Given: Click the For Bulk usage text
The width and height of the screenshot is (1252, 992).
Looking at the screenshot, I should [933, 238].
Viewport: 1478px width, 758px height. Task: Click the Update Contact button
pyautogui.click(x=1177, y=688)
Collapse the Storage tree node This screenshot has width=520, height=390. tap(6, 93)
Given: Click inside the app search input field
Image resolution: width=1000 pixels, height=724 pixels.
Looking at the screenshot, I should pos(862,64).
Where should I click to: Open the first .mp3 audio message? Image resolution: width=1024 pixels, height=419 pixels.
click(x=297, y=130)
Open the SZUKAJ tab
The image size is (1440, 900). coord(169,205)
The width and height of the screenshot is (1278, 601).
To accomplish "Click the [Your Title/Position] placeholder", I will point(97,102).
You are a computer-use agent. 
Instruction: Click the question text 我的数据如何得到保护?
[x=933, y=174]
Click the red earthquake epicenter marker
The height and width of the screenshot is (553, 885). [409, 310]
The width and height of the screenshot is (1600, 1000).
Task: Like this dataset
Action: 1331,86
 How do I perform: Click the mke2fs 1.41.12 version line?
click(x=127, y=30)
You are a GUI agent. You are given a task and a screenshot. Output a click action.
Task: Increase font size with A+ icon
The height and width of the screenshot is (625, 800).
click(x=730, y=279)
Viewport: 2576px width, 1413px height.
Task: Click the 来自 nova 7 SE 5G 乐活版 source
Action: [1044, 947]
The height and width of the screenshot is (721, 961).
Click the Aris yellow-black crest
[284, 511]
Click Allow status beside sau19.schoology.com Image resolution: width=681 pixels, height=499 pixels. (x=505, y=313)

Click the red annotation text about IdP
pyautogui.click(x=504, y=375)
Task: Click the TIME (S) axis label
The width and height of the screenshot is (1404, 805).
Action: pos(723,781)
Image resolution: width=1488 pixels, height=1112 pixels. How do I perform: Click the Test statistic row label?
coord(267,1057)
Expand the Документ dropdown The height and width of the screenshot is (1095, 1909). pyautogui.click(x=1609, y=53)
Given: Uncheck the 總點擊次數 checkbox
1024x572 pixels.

..........

- [Your goal]: Report how many lines in the listing above have the string "agent" in them; write the number only.

- [Task solution]: 2